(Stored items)
=== Section Start ===

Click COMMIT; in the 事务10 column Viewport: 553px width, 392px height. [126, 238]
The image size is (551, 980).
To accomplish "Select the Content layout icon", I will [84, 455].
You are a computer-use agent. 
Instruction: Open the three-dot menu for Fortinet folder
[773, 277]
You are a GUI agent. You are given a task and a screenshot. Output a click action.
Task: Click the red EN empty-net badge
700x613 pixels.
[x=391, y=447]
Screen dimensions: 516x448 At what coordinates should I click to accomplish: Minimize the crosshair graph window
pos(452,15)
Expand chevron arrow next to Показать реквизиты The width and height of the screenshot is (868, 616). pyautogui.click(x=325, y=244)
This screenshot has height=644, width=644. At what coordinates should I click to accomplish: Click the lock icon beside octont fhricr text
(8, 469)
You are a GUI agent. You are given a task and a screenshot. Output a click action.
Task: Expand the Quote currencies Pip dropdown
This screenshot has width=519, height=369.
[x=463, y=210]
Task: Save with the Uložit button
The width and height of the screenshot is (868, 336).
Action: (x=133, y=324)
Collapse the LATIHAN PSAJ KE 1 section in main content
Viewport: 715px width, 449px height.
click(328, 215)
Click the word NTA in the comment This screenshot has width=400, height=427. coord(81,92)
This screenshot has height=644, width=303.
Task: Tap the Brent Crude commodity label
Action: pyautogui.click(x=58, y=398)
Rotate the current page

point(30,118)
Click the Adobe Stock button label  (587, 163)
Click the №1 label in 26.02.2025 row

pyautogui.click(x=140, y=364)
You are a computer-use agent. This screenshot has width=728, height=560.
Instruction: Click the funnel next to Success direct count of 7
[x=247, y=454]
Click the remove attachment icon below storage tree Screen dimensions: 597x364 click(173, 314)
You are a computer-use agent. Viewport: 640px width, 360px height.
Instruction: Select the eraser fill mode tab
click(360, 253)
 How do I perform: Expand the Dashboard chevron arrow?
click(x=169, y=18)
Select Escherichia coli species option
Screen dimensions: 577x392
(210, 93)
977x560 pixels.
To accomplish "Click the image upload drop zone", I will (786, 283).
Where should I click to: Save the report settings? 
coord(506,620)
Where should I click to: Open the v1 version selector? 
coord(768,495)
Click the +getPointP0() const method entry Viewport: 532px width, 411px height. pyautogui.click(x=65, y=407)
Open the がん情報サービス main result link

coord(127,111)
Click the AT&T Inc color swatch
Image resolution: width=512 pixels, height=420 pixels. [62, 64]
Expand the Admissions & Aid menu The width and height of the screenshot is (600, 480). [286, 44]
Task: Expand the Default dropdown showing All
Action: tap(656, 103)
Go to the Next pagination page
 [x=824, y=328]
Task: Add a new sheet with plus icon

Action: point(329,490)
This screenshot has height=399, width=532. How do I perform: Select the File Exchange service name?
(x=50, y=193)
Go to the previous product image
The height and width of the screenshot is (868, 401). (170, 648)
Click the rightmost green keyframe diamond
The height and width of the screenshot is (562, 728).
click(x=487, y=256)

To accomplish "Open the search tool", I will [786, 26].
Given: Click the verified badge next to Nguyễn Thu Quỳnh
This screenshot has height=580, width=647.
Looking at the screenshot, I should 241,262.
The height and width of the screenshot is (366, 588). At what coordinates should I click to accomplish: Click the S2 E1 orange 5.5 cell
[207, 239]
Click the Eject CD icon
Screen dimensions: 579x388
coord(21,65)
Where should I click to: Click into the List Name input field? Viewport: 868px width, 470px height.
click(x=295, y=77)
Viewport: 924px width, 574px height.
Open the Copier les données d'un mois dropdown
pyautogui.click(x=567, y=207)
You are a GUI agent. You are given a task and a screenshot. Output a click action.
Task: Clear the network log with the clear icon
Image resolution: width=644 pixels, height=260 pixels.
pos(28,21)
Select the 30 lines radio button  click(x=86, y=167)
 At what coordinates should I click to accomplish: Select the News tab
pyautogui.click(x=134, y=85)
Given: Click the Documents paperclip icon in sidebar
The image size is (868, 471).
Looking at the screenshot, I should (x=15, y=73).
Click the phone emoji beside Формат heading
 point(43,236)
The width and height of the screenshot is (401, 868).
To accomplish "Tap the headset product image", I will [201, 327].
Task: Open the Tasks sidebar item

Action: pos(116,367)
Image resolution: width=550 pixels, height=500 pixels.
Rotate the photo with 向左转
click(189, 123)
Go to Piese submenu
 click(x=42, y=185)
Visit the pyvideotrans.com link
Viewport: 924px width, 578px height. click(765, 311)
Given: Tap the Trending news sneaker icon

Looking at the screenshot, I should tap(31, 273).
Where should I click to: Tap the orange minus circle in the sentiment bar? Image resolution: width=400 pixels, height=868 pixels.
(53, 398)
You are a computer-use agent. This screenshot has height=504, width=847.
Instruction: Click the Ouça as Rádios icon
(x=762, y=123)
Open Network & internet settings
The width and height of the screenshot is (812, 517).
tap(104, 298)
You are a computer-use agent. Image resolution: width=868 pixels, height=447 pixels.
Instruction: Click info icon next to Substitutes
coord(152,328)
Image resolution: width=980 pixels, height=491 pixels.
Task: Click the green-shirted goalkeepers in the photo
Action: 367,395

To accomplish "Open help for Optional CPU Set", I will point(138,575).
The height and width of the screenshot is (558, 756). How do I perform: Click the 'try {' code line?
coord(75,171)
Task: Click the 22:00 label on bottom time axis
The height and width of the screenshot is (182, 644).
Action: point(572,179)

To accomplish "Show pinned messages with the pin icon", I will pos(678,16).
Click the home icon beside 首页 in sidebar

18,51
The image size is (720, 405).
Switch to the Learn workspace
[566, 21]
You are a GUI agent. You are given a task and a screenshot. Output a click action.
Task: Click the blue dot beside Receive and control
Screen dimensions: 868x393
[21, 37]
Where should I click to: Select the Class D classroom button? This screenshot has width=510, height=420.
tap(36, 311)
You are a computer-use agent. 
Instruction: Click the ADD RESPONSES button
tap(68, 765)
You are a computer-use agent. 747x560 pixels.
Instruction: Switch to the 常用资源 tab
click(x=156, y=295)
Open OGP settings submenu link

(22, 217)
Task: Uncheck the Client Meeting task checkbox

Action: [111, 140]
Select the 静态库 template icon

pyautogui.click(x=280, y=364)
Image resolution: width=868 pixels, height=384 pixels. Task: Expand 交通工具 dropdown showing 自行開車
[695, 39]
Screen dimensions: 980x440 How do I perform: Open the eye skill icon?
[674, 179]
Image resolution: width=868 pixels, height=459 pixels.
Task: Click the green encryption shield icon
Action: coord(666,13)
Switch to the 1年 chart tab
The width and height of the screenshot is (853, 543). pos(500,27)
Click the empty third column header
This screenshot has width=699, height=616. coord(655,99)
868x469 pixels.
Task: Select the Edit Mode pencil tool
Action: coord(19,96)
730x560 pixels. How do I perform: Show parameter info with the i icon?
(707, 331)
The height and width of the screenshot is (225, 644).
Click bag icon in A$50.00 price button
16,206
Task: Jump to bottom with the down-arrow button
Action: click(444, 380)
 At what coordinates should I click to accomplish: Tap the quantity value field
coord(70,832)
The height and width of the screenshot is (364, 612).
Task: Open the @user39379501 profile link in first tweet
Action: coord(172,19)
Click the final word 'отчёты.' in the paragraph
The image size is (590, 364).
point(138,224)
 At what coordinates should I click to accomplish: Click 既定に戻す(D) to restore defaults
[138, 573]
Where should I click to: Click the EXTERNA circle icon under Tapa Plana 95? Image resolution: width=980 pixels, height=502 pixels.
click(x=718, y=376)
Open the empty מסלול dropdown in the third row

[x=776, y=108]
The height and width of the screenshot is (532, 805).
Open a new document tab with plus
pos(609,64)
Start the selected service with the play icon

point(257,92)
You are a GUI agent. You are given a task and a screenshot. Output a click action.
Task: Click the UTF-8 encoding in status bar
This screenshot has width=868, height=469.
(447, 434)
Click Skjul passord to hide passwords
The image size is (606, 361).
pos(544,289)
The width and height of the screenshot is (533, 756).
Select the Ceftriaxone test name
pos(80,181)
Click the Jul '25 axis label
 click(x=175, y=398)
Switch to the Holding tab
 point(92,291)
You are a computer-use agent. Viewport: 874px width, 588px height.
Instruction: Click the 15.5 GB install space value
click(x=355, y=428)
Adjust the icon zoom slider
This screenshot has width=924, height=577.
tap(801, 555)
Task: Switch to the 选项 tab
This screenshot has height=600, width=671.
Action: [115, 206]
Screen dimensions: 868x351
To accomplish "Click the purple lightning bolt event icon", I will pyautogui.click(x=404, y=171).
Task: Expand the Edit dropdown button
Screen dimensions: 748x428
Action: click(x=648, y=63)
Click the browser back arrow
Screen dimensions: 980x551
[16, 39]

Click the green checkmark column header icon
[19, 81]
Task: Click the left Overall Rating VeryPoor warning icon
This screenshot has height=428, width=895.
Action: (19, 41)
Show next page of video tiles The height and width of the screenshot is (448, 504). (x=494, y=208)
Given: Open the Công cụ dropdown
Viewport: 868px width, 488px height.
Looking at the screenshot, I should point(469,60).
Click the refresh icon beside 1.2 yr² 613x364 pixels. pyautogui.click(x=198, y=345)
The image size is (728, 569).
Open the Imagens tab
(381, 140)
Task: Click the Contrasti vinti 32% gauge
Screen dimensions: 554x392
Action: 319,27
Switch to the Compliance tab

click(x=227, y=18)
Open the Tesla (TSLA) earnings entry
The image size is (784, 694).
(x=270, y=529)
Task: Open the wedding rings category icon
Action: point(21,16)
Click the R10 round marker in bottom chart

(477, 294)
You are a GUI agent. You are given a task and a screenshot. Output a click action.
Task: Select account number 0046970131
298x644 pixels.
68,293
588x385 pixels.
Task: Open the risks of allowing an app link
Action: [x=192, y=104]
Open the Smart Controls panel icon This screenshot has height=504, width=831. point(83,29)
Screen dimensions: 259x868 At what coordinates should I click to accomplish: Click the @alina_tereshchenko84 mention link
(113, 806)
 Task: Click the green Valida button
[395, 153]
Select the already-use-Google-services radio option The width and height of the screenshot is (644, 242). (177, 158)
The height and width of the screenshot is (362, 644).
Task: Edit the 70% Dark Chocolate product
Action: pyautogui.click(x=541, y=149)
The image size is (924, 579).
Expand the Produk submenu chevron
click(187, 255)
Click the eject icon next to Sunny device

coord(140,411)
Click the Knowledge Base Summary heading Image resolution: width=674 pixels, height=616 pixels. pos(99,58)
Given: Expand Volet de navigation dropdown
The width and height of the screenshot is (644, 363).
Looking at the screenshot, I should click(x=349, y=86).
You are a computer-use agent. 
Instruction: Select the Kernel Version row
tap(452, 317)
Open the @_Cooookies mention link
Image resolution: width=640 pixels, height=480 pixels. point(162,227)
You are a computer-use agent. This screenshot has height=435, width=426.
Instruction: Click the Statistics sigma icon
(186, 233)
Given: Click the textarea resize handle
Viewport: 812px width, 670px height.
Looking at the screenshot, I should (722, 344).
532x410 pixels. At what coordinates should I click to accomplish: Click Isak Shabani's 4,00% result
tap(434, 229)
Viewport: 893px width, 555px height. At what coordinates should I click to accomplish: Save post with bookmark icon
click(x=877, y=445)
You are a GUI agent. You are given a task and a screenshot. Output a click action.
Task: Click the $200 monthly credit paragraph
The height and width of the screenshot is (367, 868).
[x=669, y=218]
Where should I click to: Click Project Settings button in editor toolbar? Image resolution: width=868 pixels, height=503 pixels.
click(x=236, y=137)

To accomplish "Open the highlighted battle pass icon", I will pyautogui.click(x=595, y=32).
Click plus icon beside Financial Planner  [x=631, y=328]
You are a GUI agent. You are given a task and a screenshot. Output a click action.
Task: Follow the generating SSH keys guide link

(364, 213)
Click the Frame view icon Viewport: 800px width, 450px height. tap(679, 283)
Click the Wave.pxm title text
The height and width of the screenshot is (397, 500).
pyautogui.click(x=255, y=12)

=== Section End ===

### [AIM OF THE TASK]
Exactly as written, please reproduce the lines from the first line of the data to the line containing "Click the remove", inclusive, and nothing else.

### [SOLUTION TO THE PROBLEM]
Click COMMIT; in the 事务10 column Viewport: 553px width, 392px height. [126, 238]
The image size is (551, 980).
To accomplish "Select the Content layout icon", I will [84, 455].
You are a computer-use agent. 
Instruction: Open the three-dot menu for Fortinet folder
[773, 277]
You are a GUI agent. You are given a task and a screenshot. Output a click action.
Task: Click the red EN empty-net badge
700x613 pixels.
[x=391, y=447]
Screen dimensions: 516x448 At what coordinates should I click to accomplish: Minimize the crosshair graph window
pos(452,15)
Expand chevron arrow next to Показать реквизиты The width and height of the screenshot is (868, 616). pyautogui.click(x=325, y=244)
This screenshot has height=644, width=644. At what coordinates should I click to accomplish: Click the lock icon beside octont fhricr text
(8, 469)
You are a GUI agent. You are given a task and a screenshot. Output a click action.
Task: Expand the Quote currencies Pip dropdown
This screenshot has width=519, height=369.
[x=463, y=210]
Task: Save with the Uložit button
The width and height of the screenshot is (868, 336).
Action: (x=133, y=324)
Collapse the LATIHAN PSAJ KE 1 section in main content
Viewport: 715px width, 449px height.
click(328, 215)
Click the word NTA in the comment This screenshot has width=400, height=427. coord(81,92)
This screenshot has height=644, width=303.
Task: Tap the Brent Crude commodity label
Action: pyautogui.click(x=58, y=398)
Rotate the current page

point(30,118)
Click the Adobe Stock button label  (587, 163)
Click the №1 label in 26.02.2025 row

pyautogui.click(x=140, y=364)
You are a computer-use agent. This screenshot has width=728, height=560.
Instruction: Click the funnel next to Success direct count of 7
[x=247, y=454]
Click the remove attachment icon below storage tree Screen dimensions: 597x364 click(173, 314)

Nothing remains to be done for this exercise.